3. Protections Against Harassment
Sexual harassment of an employee is a form of unfair discrimination and is prohibited by the EEA. A Code of Good Practice on the Handling of Sexual Harassment Cases in the Workplace (the ‘Code’), issued under the EEA, provides guidelines for employers, and encourages employers to adopt sexual harassment policies and to communicate those policies to all employees.
4. Employer’s Obligation to Provide Reasonable Accommodations
The EEA prohibits unfair discrimination in the workplace based on a person’s disability. The EEA also states that past disadvantages of people with disabilities need to be redressed through affirmative action measures.
Disability is defined in the EEA to mean ‘a long-term or recurring physical or mental impairment, which substantially limits their prospects of entry into, or advancement in, employment’.
Section 15 of the Constitution provides everyone with the right to freedom of conscience, religion, thought, belief and opinion. The EEA also prohibits discrimination against employees or applicants for employment on the grounds of religion.
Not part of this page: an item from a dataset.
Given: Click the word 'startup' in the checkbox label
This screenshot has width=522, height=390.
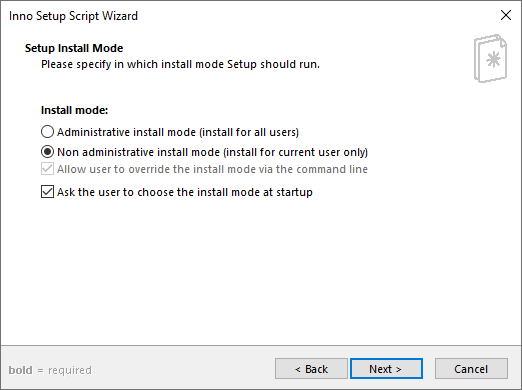Looking at the screenshot, I should coord(294,193).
As far as possible, reasonable accommodation is required in order to respect an employee’s religion.
The Labour Court may impose a fine in accordance with Schedule 1 of the EEA for any contravention of affirmative action. In unfair discrimination claims, a successful employee can obtain injunctive relief, statutory compensation or damages (although not punitive damages). Employees dismissed on grounds amounting to unfair discrimination will be awarded reinstatement if they seek it alternatively compensation up to 24 months’ remuneration.